Epilepsy is not just about seizures. I view it as a spectrum of many different types of presentations. Epilepsy also involves personality changes, changes in cognition, changes in sleep, changes in coordination and mood, etc. Epilepsy can be classified into different categories: 1) focal epilepsies – there is a region of the brain or regions of the brain that are hyperexcitable and capable of seizing, 2) generalized epilepsies – whole brain involved with seizures, 3) epileptic encephalopathies – lennox gastaut syndrome, West Syndrome, Dravet syndrome, Rett syndrome – etc – that have both generalized and focal seizures, etc.

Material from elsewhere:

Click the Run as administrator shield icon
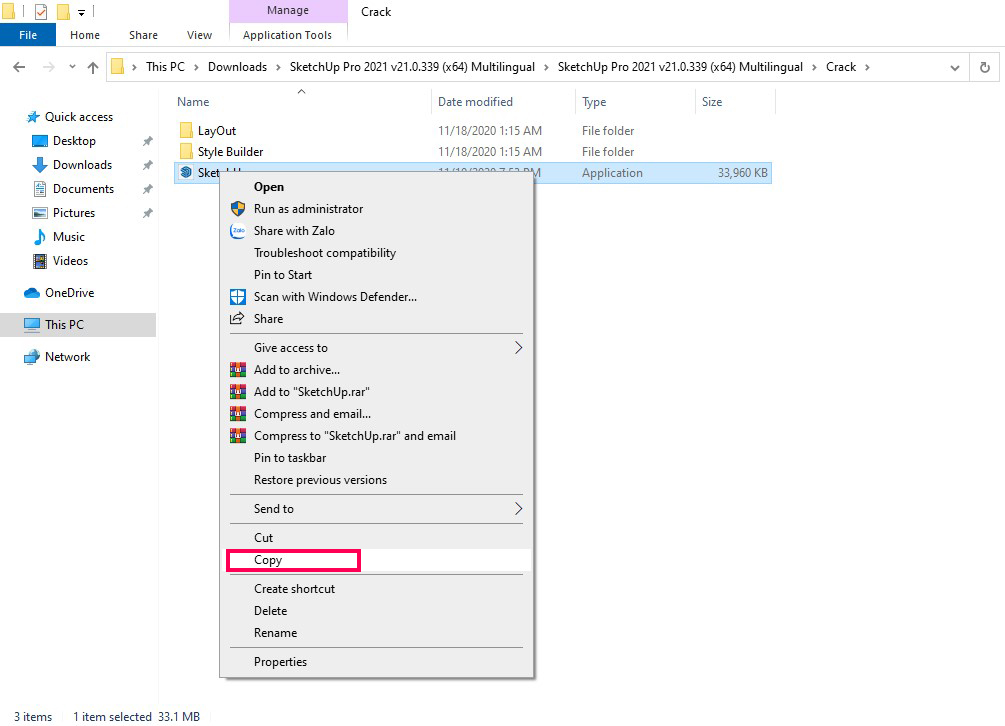This screenshot has height=726, width=1005. tap(238, 209)
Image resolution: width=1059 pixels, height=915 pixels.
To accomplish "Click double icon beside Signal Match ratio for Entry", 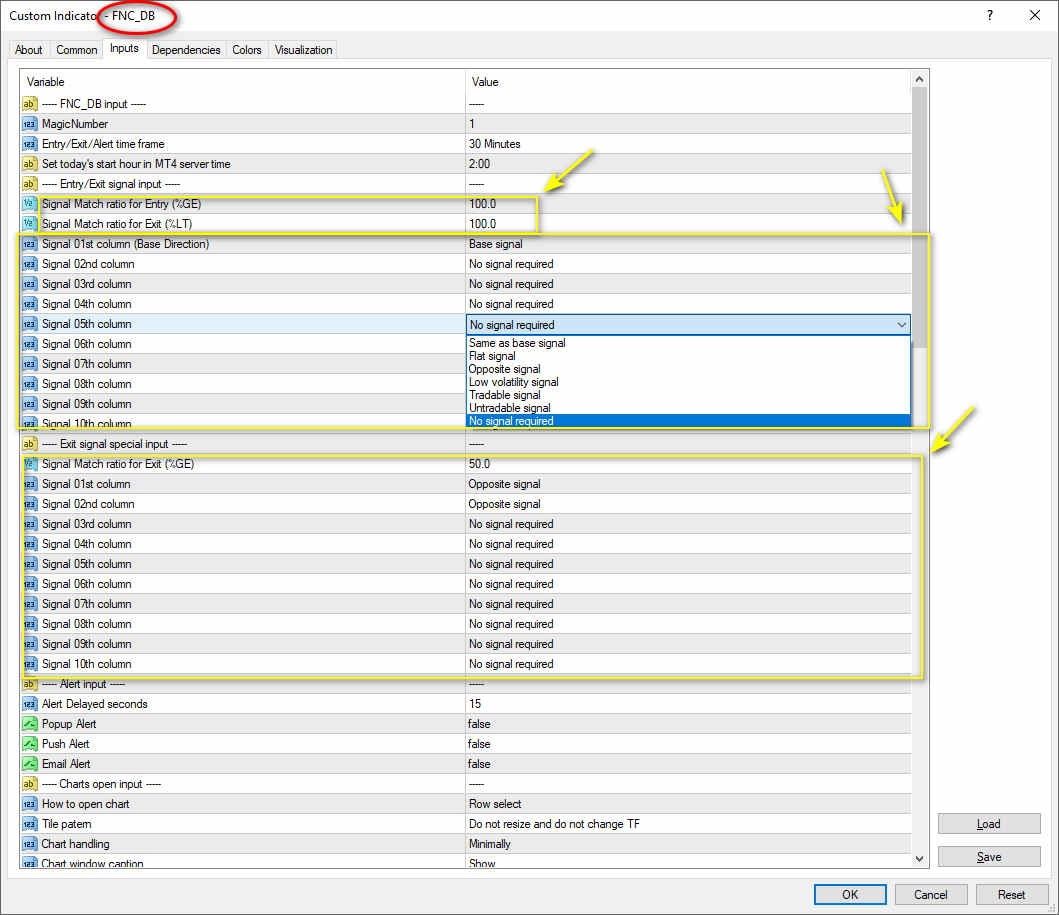I will [29, 204].
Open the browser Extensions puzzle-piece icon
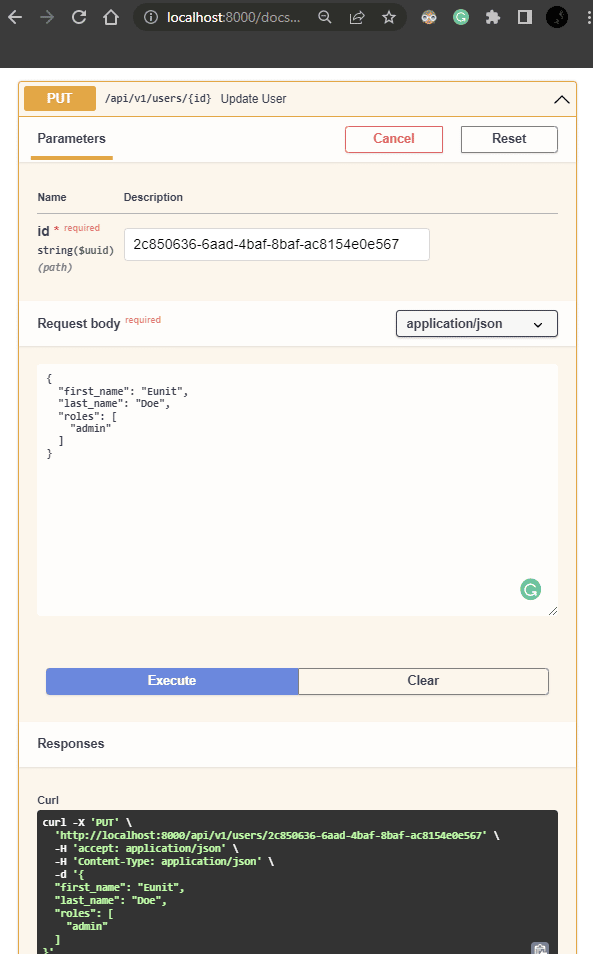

Treatment of epilepsy involves management of seizures as well as management of the mood/sleep/personality disorders that often times occur. At present, the goal of antiseizure drug treatment is to use medications that are either pro-inhibitory or anti-excitatory. In this sense, all of the medications must be able to cross the blood brain barrier and with this quality – many AEDs have some untoward side effects.

While epilepsy itself can create difficulties with cognition (most commonly short term memory loss, attention/concentration deficits), the antiepileptic drugs (AEDs) contribute to cognitive dysfunction as well. For example, commonly prescribed medications for seizure control: phenytoin, valproic acid, zonisamide, topiramate, etc all are known to be associated with cognitive side effects. Some of the newer agents – lamotrigine, lacosamide, eslicarbazepine, levetiracetam, brivaracetam may have less effects on overall cognition.

With many refractory epileptic patients, dual, triple or more AED drug combination therapy may play a role in getting seizures under control. In this population, often times high doses of medications are used and with that, there are more chances of untoward side effects. The role of an epileptologist like myself is to find a good balance between optimal seizure control and side effects as the goal of care is to improve the quality of life for patients.

With Anavex’s approach, it seems that they would like to use 2-73 or 19-144 as an adjunct with lower doses of standard antiepileptic medications in order to potentiate the effectiveness of the dedicated antiepileptic medication, prolonging its effect at the channel/receptor it is meant to bind to, and allowing for further cell membrane stabilization in order to decrease neuronal excitability.

With this approach, it would seem that Anavex is making attempts to show efficacy with its use as adjunct to all antiepileptic medications. Perhaps – combining 19-144 or 2-73 with standard AEDs in a refractory epileptic patient may contribute to decreased seizure frequency and allow for improvement in quality of life.

Once more information is publicized by Anavex- I will be sure to make some time to discuss more about the science behind the medications relative to epilepsy care. I look forward to future progress by Anavex. Good luck to all longs!